Le chemsex dans sa dimension relationnelle, sexuelle et addictive rencontre aussi la fragilité psychique des HSH effet des souffrances dues à l’hétéronormativité et les agressions psychologiques et physiques subies très tôt dans la vie et qui se manifestent encore sous des formes brutales ou sournoises.
Mais les gays ont l’habitude collectivement de se prendre en main : le combat ancien de la fierté gay, l’expérience des luttes pour être les acteurs premiers de la réponse au sida la conquête de la réduction des risques pour les usagers de drogue. Ils l’utilisent ici dans leur régulation du chemsex de différentes façons : l’autorégulation, l’information collective, l’autosupport, l’élaboration de nouvelles réponses ou l’emprunt à des champs connexes. Prévenir le chemsex apparaît pour certains «mission impossible». Le beau dragon est dans la pièce, bon et désiré. On n’a pas vraiment mieux réussi pour tous les autres produits. La recherche est en marche notamment en France sous les auspices de l’ANRS-MIE, de l’Inserm et de Aides.
La réponse communautaire, c’est la RdR qui est à inventer, à organiser sur le terrain et qui se nourrit de l’expérience acquise du VIH, s’appuyant sur les réseaux sociaux et l’offre d’information sur les produits: testing, prévention des risques liés à l’injection, prévention optimale et traitement des IST et du VIH, capacité à répondre aux situations d’urgence vitale, sans oublier le rappel des normes du consentement. C’est aussi la sensibilisation et la mobilisation des professionnels de l’addiction et de la sexologie et d’autres acteurs de la santé sexuelle. C’est aussi proposer des activités pour lutter contre l’isolement et la solitude que les vraies/fausses rencontres du chemsex ne comblent pas vraiment.

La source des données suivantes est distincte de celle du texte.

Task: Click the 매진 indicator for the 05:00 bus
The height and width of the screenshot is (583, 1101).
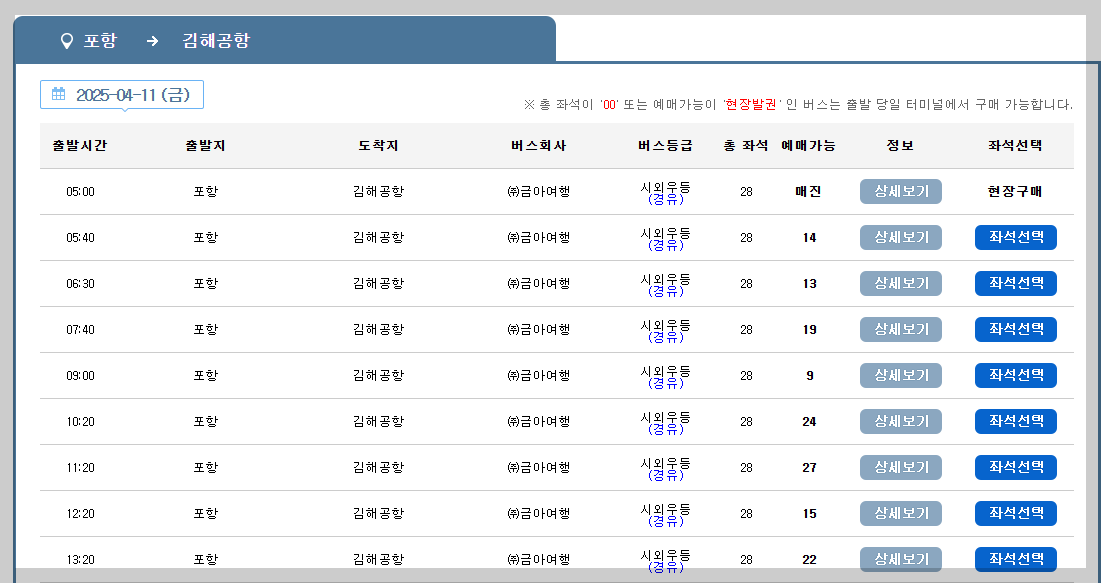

Ces éléments sont présents dans les réponses communautaires, mais pas dans toutes. Variables selon les pays et leurs pratiques communautaires, il faut les enrichir du meilleur de chacune.
C’est l’objet de ce numéro de Swaps.
Que peuvent les addictologues et les sexologues? Écouter, rassurer, conseiller et, classiquement, soigner, quand la personne est submergée par la souffrance ou sent venir la détresse et l’isolement qu’induit le chemsex lorsqu’il devient le «chemchems».
Que peuvent les pouvoirs publics? Faciliter et laisser agir la réponse communautaire, la soutenir institutionnellement et de façon pérenne, la protéger d’une intervention régalienne uniquement répressive.